I think the version milestones in Gitlab are akin to dependency changes for self-hosted Gitlab. An example is the Gitlab v9 (?) Postgres upgrade to Postgres v11 I think, it was opt-in for a prior version of Gitlab than required at that version milestone. It's difficult to make db migration scripts for Gitlab,as in your example, that may depend on newer Postgres idioms not available in the legacy db version. So you can't simply support gitlab updates from X to Y version due to underlyng dependency constraints...

Thanks for the insightful discourse.




> Your db migrations may support updates from #1 to #99 but your OS does not directly support updates of MySQL 5 to MySQL 8 with issues.

That's just the thing - more software out there should have a clear separation between the files needed to run it (binaries, other libraries), its configuration (either files, environment variables or a mix of both) and the data that's generated by it.

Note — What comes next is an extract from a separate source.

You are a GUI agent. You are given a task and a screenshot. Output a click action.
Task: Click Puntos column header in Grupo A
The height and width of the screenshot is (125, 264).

The binaries and libraries can easily have breaking changes and be incompatible with one another (essentially treat them as a blob that fits together, though dynamic linking muddies this). The configuration can also change, though it should be documented and the binaries should output warnings in the logs in such cases (like GitLab actually already does!). The data should have extra care taken to make it compatible between most versions, with at least forwards only migrations available in all other cases (since backwards compatible migrations are just too hard to do in practice).

Alas, i don't install most software on my servers anymore, merely Docker (or Podman, basically any OCI compatible technology) containers with specific volumes or bind mounts for the persistent data. GitLab is pretty good in this regard with its Omnibus install, though there are certainly a few problems with it if you try to do too many updates or have a non-standard configuration.

I actually wrote more about it and why i just migrated away from GitLab to Gitea, Sonatype Nexus and Drone CI on my blog: https://blog.kronis.dev/articles/goodbye-gitlab-hello-gitea-...

Of course, i'll still use GitLab in my company because there it's someone else's job to keep it running with a hopefully appropriate amount of resources to keep it that way with minimal downtime and all the relevant updates. But at the same time, for certain circumstances (like my memory constrained homelab setup), it makes sense to look into multiple lightweight integrated solutions.

You can actually find more information about what broke for me while doing updates in particular, seemingly something cgroups related with gitaly related stuff not having the write permissions needed inside of the container, which later lead to the embedded PostgreSQL failing catastrophically. In comparison, right now i just have Gitea for similar goals which is a single binary that uses an SQLite database, as well as the other aforementioned tools for CI and storage of artefacts, which are similarly decoupled.

It's probably all about constraints, drawbacks and finding what works for you best!